*Directions*. Below are some records. Print exactly the lines between the one holding "Where should I" and the one holding "Task: Click the 'Name:'", inclusive, and nothing else.

*The data*.
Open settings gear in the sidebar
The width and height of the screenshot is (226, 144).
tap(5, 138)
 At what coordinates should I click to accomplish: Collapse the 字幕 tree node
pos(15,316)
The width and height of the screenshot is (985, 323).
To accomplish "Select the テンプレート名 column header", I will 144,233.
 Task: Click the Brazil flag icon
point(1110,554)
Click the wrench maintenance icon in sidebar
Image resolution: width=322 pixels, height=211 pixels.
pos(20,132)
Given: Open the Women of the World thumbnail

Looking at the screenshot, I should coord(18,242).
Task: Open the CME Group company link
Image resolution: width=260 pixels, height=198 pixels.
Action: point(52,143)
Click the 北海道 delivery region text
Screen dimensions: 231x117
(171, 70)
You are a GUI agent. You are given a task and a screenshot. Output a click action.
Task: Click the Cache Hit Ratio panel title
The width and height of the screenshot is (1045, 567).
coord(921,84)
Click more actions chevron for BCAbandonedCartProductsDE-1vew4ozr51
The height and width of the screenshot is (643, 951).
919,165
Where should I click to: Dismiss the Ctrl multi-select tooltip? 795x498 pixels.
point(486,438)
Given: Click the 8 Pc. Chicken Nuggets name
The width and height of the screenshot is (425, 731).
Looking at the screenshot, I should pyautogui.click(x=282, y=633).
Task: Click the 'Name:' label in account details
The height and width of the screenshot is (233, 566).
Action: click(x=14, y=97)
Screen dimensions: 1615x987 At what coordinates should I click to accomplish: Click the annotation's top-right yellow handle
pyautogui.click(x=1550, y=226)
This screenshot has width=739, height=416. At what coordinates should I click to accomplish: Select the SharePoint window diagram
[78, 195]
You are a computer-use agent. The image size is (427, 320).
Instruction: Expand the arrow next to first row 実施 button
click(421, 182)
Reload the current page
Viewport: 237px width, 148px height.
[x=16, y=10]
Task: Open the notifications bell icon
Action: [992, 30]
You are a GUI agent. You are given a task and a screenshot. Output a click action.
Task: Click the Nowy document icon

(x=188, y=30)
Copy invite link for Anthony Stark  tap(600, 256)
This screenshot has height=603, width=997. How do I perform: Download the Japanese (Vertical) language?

*Expected output*.
Where should I click to: Dismiss the Ctrl multi-select tooltip? 795x498 pixels.
point(486,438)
Given: Click the 8 Pc. Chicken Nuggets name
The width and height of the screenshot is (425, 731).
Looking at the screenshot, I should pyautogui.click(x=282, y=633).
Task: Click the 'Name:' label in account details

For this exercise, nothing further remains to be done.